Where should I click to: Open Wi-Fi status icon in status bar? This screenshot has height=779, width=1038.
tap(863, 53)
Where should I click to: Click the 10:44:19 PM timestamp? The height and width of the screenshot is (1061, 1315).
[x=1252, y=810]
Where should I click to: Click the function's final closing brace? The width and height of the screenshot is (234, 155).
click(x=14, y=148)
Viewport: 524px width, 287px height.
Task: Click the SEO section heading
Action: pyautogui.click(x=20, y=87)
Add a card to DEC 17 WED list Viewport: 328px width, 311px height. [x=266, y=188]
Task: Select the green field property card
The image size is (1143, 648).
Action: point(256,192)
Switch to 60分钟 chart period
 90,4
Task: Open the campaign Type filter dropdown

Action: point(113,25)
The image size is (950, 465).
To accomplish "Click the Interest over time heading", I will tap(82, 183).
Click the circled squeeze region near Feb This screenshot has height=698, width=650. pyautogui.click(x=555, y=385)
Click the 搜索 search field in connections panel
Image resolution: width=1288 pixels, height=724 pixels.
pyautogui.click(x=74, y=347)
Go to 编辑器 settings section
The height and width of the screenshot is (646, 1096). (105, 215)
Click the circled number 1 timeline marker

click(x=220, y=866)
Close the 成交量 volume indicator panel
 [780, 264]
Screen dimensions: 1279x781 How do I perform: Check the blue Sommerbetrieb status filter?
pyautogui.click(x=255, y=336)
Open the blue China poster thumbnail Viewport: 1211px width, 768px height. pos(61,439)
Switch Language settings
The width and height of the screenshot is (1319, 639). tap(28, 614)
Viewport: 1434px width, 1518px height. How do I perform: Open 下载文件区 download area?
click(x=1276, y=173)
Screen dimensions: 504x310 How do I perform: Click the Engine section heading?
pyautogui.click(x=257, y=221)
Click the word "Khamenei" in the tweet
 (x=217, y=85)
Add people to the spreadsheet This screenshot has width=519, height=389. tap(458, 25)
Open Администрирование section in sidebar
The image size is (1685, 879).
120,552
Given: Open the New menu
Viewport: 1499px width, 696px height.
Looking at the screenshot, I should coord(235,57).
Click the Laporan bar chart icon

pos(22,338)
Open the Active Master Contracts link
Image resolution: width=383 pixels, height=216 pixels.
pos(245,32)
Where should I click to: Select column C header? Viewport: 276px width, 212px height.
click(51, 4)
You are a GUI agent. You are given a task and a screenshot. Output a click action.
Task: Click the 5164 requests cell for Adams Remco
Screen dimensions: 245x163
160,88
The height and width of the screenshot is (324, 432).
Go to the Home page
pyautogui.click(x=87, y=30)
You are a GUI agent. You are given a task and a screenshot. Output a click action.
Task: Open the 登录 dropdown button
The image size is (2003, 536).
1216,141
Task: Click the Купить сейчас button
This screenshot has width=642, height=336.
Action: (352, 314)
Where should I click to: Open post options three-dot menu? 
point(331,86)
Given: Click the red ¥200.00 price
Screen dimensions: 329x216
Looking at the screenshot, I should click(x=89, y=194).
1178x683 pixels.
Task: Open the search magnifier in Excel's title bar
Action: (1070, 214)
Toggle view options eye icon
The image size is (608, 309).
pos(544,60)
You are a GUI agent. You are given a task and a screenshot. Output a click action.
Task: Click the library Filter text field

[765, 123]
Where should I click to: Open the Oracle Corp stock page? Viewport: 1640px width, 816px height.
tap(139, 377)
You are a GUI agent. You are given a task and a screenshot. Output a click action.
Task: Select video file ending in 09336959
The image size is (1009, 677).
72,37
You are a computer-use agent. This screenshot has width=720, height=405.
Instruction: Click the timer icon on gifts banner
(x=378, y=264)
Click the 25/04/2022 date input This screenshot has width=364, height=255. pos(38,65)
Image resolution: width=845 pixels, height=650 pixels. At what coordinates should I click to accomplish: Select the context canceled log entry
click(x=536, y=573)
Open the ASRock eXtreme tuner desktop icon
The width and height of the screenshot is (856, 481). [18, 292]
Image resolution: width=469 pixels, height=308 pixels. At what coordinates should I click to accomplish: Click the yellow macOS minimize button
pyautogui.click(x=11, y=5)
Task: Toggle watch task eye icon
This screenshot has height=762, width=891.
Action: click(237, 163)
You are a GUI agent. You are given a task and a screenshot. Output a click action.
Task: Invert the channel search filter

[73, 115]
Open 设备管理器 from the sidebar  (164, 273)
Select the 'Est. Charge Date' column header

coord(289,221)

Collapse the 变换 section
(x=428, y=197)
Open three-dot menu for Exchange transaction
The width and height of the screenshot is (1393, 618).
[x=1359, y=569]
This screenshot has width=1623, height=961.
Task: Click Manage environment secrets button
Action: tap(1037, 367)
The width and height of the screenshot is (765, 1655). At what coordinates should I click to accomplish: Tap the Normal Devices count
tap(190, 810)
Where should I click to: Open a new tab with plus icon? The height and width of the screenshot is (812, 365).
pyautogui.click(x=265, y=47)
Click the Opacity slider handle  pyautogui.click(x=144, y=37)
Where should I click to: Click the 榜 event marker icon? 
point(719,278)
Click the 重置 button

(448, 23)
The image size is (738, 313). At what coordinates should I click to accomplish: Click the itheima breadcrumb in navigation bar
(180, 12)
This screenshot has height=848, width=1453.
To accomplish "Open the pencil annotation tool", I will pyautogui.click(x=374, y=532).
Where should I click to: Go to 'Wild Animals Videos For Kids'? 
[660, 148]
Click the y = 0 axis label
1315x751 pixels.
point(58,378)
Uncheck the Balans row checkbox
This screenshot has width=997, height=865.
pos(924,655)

EXERCISE GOAL: State how many lines of the rows above contain the word "Switch". Reply with the number alone.

ANSWER BELOW: 2